Sunday, August 25, 2013

Congrats!

Sending congrats to a very special friend! So excited and happy for her and her husband!

And, because I know she visits my blog when she can, a message just for her:

We are truly happy and excited for you. You DO deserve this. We would not trade places with you---he was meant to be YOUR son. The waiting sucks...and it is oh so hard most days...but we have to believe there is a grander plan (and it better be good!). Someday it will be our turns. And we know you will rejoice then just as we do now. Enjoy him. Enjoy this time. It's what we want for you. 

Friday, August 23, 2013

Thanks Pinterest!

......And then I went on Pinterest looking for something to cheer me up. These three quotes were among the first 10 I saw.

Just when I needed them. 

Signs.

Pity party alert

All right. I just have to say it. 

I want my baby. I really, really want my baby. I am ready to be a mom.

As much as I love lounging on the couch tonight knowing I don't have to get up early tomorrow and go to work, I would give anything to be sitting on this couch, bone tired, knowing I am not only not going to be sleeping in tomorrow but will also probably not get to even sleep through the night. 

I love my sleep.

I can guarantee I will love my baby more. So much more.

So......I'm ready. Past ready.

Just sayin'.

Wednesday, August 21, 2013

Tired

You know how sometimes you have to wait awhile before you understand why something did or did not happen? Well.....this week has shown me why my baby did not come to me this summer. I am so unbelievably tired (and it's only Wednesday!). I cannot imagine getting through this week with a newborn/infant and the lack of sleep they bring (don't get me wrong---I would have GLADLY done it if it had worked out that way). So...I guess that's my very thin silver lining for why I am still waiting.


Oh.....and I've decided the first week of kindergarten has got to be like labor. I remember each year that it's hard and that I'm tired but I NEVER remember it being THIS hard or being THIS tired. 

Tuesday, August 20, 2013

Tidbits

End of day two and I'm in love with them already.

Yep......they're mine.

Saturday, August 10, 2013

Decisions

Every baby is a new beginning. A new life full of promise. A new soul seeking love and guidance.

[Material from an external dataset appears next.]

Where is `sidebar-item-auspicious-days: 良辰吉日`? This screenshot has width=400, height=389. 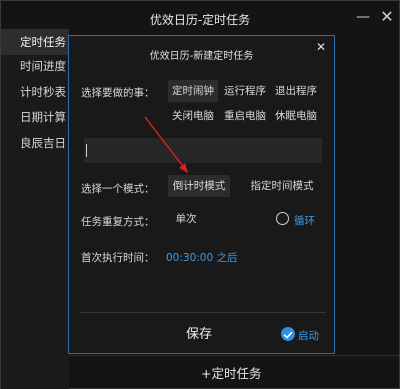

If you know me at all, you know I tend to over think things. A lot. This whole adoption process has not been any different. Heck, this post isn't any different. It's been kicking around in my head for a while now while I debated whether or not to write it. But, my fondest hope for this blog is to offer hope and guidance and beentheredonethat-ness to someone else just starting on their journey. So, here goes.

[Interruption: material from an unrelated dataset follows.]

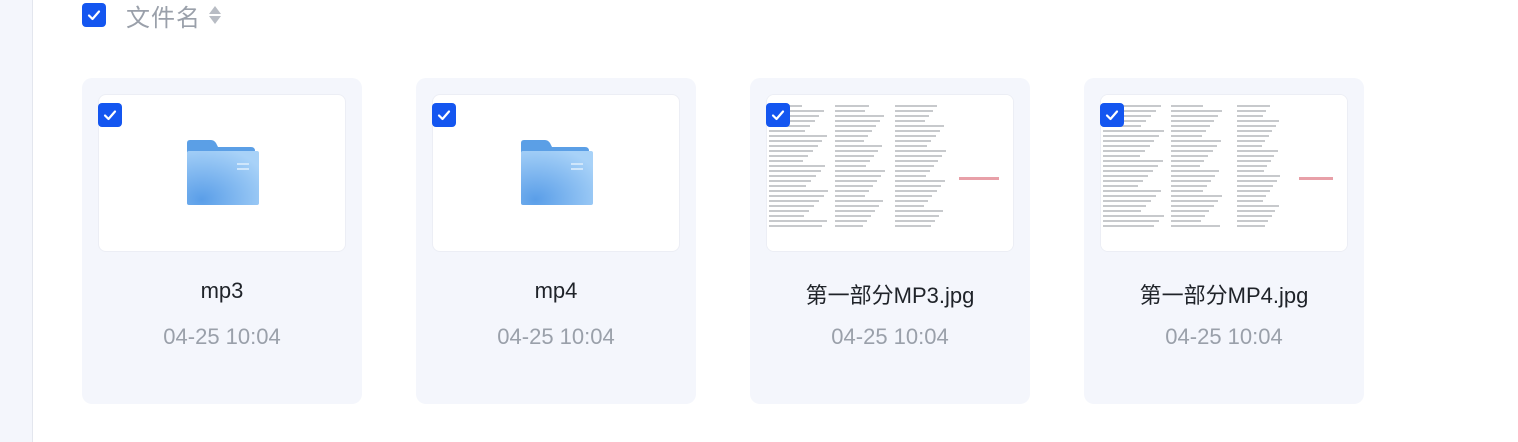 The height and width of the screenshot is (442, 1518). What do you see at coordinates (222, 291) in the screenshot?
I see `file-name: mp3` at bounding box center [222, 291].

The toughest part of this process for me (other than the no end in sight waiting) has just recently developed. After Baby J, I entered the world of adoption networking. I follow situation sites. I signed on (at the recommendation of my case worker) with a referral agency.  What this means is, instead of just waiting for a wehaveyourbaby call (which could still happen through my agency) I am now looking at situations (postings of babies needing a family--usually not born yet) and having to decide whether to respond and request my profile be shown. Now, I have some pretty high morals and ethics which have served me well, up to this point. Right now, they are driving my mother crazy. She's more of a "cast your net wide" kind of gal. Drove her nuts when I would only date one guy at a time. (Not that I'm done dating, but nobody is beating down the door currently) My take on responding to situations is pretty similar to the one I have concerning "adult interactions" (never know who is or may someday read this so will be careful). I have always believed that you should not "interact" unless you are prepared to be called Mom or Dad. Cause no matter how careful you are, the chance always exists that a baby could surprise you. In deciding whether to be shown, I feel the same way. There is NO guarantee when being shown that I will be chosen. But what if I am? I need to feel pretty confident in my ability to parent that child and have a relationship with his/her first family (cause no matter how soon after birth that baby is placed in my arms, he/she will still have a history with another family). I feel that once chosen I will have made a commitment to that mother and would feel horrible backing out, even if it's justified. (My mom is fond of reminding me that the mother can change her mind at any time so I should be able to as well. I know she's right. ) What this means, of course, is that I obsess over each situation and whether or not to be shown. And then, if I do decide to be shown, I worry about whether or not to respond to other situations while waiting to hear back on the first one. This is what bugs my mom. I'm not casting a net, I'm fishing with one pole. (And don't make the assumption that there's situations coming up left and right. There's not. But it has happened a couple of times now)

So, anyway, if you were thinking that adoption is the "easy" way to have a baby, or if you thought the process was simple and filled with sunshine and butterflies...here's a post that proves otherwise. It's hard. It's stressful. It's filled with paperwork and intrusive questions and lots of other somebody's who get to make the final decision on whether or not I'll get to be a mom.  

Will it all be worth it when I have that child that calls me Mama? Oh, definitely! But, in the meantime, if you see me and I seem scattered and like I'm functioning with half a brain...I am.